A school director made fake transcripts to steal financial aid and help fund a religious leader's ranch in North Carolina, where residents havebeen accused of violating child labor laws, officials say.
Brenda Joyce Hall, 51, is facing federal charges in connection with the alleged fraud scheme, which went "undetected" for years, according to the U.S. Attorney's Office for the Eastern District of North Carolina.
Hall's attorney didn't immediately respond to requests for comment on Friday afternoon.
From 2000 to 2017, Hall ran a "non-public home school" called Halls of Knowledge, federal prosecutors said this month in an indictment. The campus was on The Ranch, which late preacher John C. McCollum owned, The News & Observer previously reported.

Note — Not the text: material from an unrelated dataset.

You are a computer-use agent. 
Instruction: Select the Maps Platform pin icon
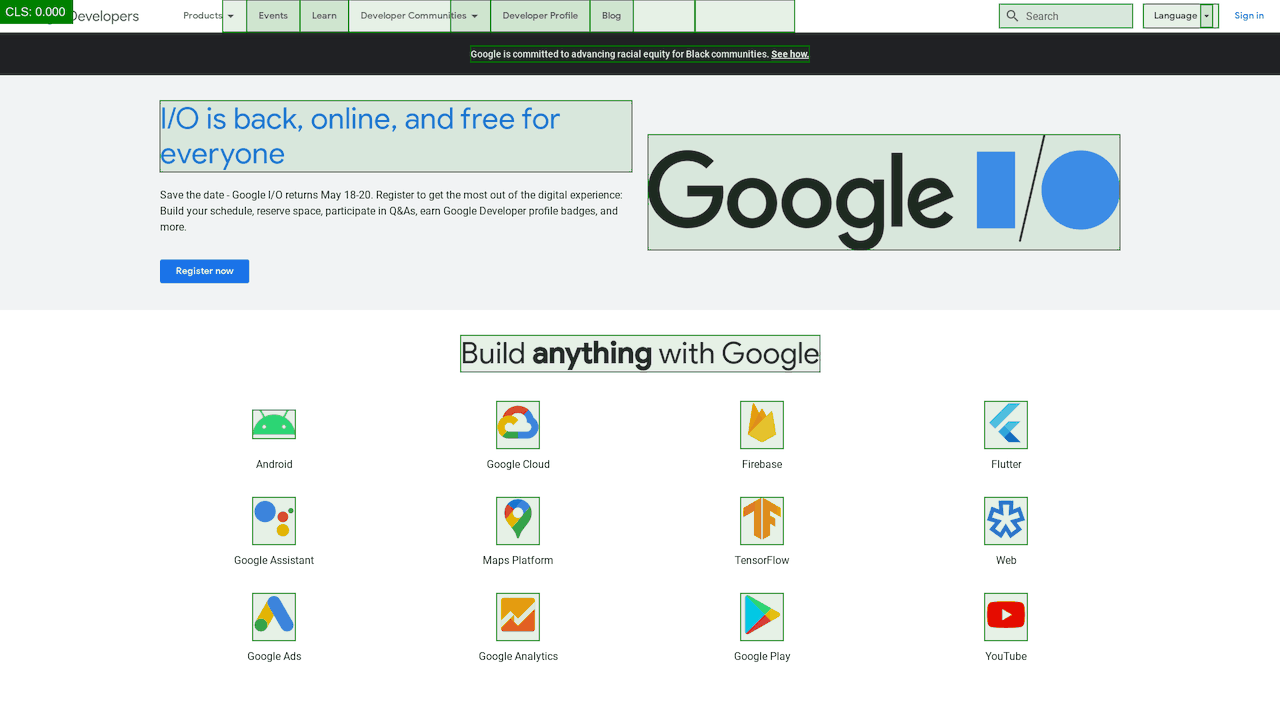click(517, 520)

In 2018, Hall and other residents of the Fayetteville-area ranch were accused of playing roles in a child labor operation, the newspaper reported. At the time, officials accused adult residents of forcing kids as young as 9 into "involuntary servitude" at fish markets that McCollum owned.
McCollum, who was among those charged, died in August 2018, The News & Observer reported.

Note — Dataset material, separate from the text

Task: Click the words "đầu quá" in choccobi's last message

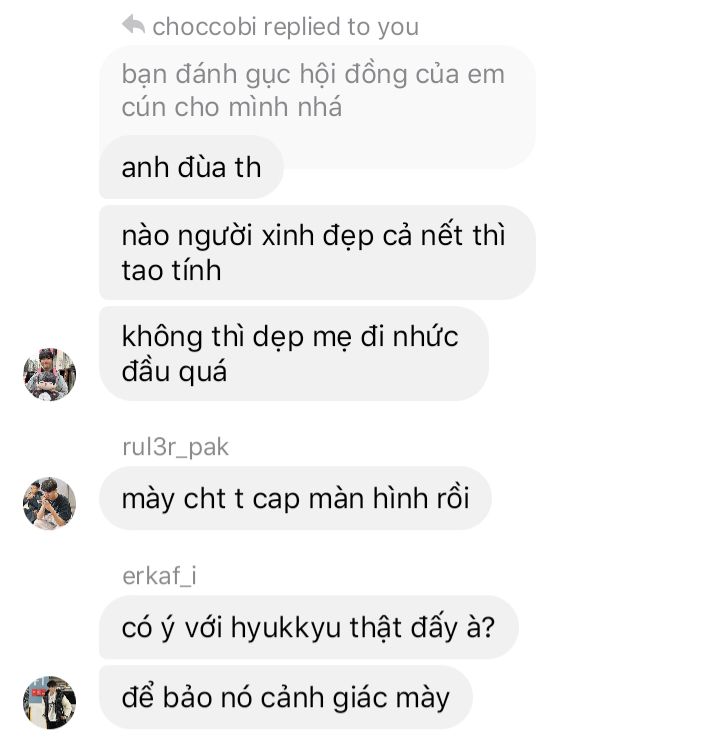Action: click(174, 371)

The Cumberland County district attorney and clerk of court's offices didn't immediately respond to requests for case updates on Friday morning and afternoon.
In the federal case, Hall is accused of creating bogus transcripts for people who lived on The Ranch but hadn't graduated from her school.

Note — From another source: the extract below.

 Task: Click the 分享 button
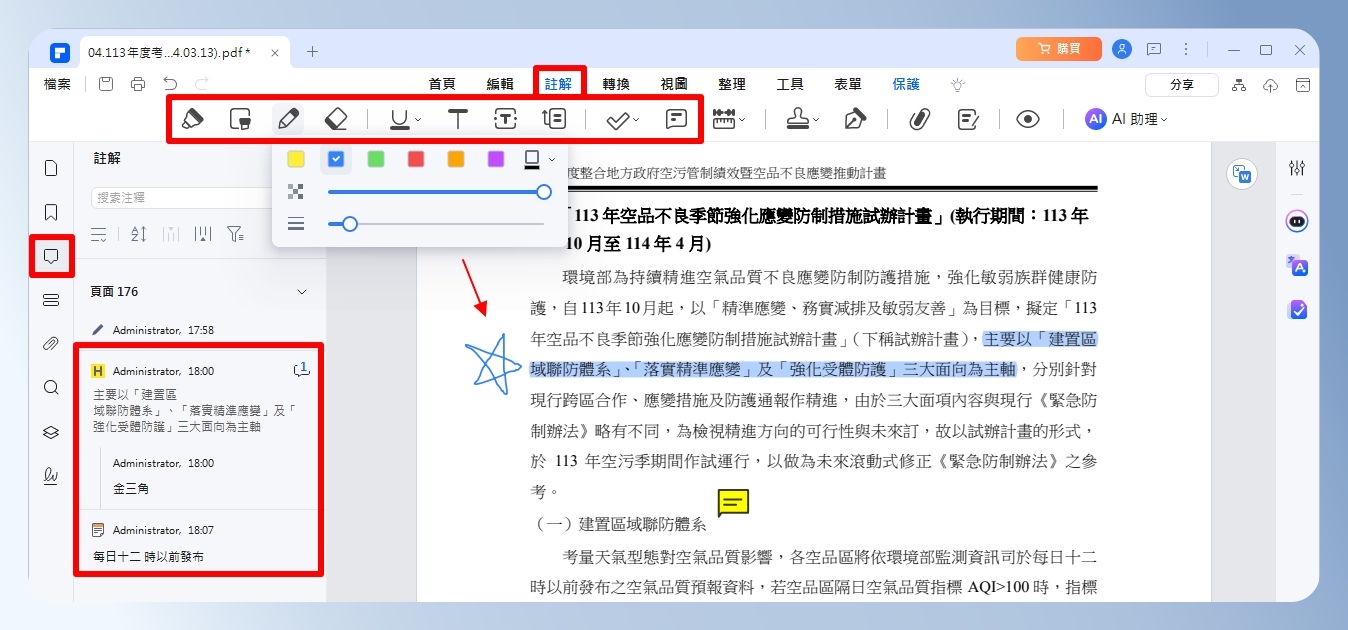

Several of the people Hall recruited in the alleged scheme didn't plan to go to Wake Technical Community College, where she told them they wouldn't have to complete coursework, prosecutors say.
After Hall helped people enroll in the school, she took money that was supposed to be used for their education-related expenses, according to officials.
The students "were directed, in some instances, to cash out the remaining funds and pay them over to The Ranch," the federal government said in its news release. "The remaining student aid monies were then used to fund the operations of the Ranch, the fish markets, and other ventures."
Hall is accused of getting about $700,000 in student aid, according to a federal indictment. The scheme, which began in 2011 or earlier, went unnoticed because residents of The Ranch would do online coursework for the students, prosecutors say.
Hall, who lives in Godwin, is facing charges that include "conspiracy to commit student loan fraud and wire fraud, and aggravated identity theft," according to the news release.
The indictment filed earlier this month says others were involved in the alleged scheme but doesn't list anyone else's full name.